> **TEXT SECTION**:
Functions#
In sclang
, functions are first-class objects.
Therefore, a function can be an argument of another function.
The language drives the programmer to use this fact in various ways.
For example, control structures in sclang
are functions.
Definition#
To define a function, we encapsulate its content by curly brackets.
To execute it, we call value
on it:
(
~func = {
var x = 10;
x;
};
~func.value(); // returns 10
)
We can omit value
to call a function:
~func.(); // returns 10
This looks a little bit weird, but it works just fine.
In sclang
there is no return
keyword.
We only have to call func.value
for functions and not for methods of an object or class.
A function always returns the content of the last evaluated statement, in this case x
.
In my personal opinion, an additional keyword can make the code more readable.
To see what I mean by making use of functions as first-class objects, we can look at the control structures.
if
is in fact, a function that takes three arguments:
the condition
a function that is executed if the condition is
true
a function that is executed if the condition is
false
Compare the following code that returns 10
if the argument of func
is 10
and a random integer between 0 and 19 (20 excluded).
(
var func = {
arg input;
if(input == 10, {
input;
}, {
rand(20);
});
};
func.(11).postln;
func.(11).postln;
func.(11).postln;
)

> **DATA ENTRIES**:
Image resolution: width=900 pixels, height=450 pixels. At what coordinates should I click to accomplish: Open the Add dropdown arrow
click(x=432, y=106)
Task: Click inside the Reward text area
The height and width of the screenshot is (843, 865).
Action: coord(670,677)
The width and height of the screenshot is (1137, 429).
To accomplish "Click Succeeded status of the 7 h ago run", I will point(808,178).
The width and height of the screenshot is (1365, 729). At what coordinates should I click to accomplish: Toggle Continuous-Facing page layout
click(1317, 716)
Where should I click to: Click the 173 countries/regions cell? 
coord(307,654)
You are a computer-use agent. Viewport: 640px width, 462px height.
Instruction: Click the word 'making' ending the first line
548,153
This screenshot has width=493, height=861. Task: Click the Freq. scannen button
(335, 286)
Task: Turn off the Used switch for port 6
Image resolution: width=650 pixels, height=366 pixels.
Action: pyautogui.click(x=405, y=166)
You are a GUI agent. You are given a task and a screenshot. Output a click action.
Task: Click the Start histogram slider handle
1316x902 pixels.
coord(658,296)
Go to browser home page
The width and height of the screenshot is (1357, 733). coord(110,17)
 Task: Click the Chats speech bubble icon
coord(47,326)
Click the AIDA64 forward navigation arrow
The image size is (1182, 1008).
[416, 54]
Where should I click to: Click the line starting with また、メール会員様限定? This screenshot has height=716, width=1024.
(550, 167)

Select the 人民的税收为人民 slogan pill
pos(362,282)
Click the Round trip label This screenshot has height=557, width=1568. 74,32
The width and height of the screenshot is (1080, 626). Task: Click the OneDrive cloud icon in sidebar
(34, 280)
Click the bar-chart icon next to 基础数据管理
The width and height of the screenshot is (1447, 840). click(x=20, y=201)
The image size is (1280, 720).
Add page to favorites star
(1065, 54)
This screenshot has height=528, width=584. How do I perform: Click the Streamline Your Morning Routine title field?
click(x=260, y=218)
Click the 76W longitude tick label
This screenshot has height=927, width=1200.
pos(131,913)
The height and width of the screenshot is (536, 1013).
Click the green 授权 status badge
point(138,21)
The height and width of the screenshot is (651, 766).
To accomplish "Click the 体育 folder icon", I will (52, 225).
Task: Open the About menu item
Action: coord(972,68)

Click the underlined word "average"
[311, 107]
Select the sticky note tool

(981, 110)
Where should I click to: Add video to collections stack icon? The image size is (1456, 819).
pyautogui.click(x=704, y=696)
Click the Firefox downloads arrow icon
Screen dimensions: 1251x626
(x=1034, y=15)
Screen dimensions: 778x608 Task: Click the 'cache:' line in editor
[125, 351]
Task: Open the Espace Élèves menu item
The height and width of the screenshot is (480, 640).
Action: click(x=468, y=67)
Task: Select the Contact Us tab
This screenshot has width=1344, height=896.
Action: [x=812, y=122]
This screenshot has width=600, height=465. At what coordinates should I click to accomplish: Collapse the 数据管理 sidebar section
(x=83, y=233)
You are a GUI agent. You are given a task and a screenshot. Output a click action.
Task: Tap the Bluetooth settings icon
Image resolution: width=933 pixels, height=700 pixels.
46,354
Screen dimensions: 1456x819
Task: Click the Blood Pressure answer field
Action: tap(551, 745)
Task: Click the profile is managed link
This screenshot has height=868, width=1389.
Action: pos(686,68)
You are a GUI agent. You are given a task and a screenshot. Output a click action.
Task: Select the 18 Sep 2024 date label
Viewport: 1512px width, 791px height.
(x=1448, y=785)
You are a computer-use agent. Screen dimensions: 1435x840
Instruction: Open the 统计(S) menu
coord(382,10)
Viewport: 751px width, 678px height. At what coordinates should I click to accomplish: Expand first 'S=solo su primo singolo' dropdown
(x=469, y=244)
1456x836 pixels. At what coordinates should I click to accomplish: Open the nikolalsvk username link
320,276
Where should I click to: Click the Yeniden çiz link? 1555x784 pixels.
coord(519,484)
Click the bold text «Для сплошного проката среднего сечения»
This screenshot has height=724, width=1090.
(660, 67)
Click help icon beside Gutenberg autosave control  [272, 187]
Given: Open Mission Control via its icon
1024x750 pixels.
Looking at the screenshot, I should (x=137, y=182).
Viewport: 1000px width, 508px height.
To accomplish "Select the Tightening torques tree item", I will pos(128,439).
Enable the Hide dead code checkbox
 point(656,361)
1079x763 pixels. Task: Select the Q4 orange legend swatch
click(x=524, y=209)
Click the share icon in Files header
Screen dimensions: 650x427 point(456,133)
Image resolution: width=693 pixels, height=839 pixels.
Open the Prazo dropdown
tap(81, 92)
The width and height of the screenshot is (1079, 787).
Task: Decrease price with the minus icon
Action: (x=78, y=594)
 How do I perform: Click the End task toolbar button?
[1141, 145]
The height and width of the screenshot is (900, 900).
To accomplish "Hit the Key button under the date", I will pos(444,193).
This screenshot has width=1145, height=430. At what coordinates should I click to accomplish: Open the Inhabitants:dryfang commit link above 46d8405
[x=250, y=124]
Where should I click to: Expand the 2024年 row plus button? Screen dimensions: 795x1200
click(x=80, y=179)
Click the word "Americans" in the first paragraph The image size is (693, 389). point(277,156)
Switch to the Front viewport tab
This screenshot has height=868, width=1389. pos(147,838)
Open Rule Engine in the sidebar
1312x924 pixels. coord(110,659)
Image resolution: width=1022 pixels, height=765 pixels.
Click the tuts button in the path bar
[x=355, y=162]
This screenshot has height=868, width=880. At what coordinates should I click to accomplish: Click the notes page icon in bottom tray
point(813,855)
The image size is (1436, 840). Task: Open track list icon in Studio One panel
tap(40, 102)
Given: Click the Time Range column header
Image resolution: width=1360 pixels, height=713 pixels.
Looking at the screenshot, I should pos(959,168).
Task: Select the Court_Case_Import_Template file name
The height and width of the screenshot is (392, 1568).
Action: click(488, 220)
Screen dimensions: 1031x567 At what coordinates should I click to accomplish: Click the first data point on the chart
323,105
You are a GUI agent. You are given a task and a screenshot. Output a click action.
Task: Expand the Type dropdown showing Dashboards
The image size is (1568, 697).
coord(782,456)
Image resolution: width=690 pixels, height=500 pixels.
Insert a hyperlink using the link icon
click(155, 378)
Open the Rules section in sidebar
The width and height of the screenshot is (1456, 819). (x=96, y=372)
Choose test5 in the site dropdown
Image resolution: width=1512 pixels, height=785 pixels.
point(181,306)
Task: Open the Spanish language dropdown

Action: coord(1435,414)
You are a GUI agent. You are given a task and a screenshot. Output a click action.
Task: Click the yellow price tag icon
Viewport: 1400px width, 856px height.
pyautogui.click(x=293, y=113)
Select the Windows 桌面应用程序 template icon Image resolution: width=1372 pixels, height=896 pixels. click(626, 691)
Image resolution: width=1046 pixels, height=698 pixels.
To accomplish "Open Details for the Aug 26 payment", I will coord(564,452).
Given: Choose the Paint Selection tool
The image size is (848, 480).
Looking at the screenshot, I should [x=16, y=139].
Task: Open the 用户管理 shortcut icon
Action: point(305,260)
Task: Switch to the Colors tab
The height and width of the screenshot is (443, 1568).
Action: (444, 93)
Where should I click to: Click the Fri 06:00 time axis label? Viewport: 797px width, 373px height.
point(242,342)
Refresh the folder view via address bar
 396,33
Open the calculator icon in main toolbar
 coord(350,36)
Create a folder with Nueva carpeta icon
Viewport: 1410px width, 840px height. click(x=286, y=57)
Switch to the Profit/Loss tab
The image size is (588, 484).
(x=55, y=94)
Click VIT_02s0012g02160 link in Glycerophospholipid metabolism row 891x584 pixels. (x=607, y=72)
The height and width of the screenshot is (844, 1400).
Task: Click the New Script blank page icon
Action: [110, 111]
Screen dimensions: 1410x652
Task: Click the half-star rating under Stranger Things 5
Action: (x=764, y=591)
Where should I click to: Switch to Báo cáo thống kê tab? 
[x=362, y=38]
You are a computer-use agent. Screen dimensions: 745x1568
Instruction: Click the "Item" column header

> **SET PROBLEM**: In the text on sclang functions above, why does calling ~func.value() return 10? Answer in one to three sentences.

> **ANSWER IN FULL**: Sclang has no return keyword, and a function always returns the content of its last evaluated statement. In ~func, that last statement is x, which was assigned 10 by var x = 10.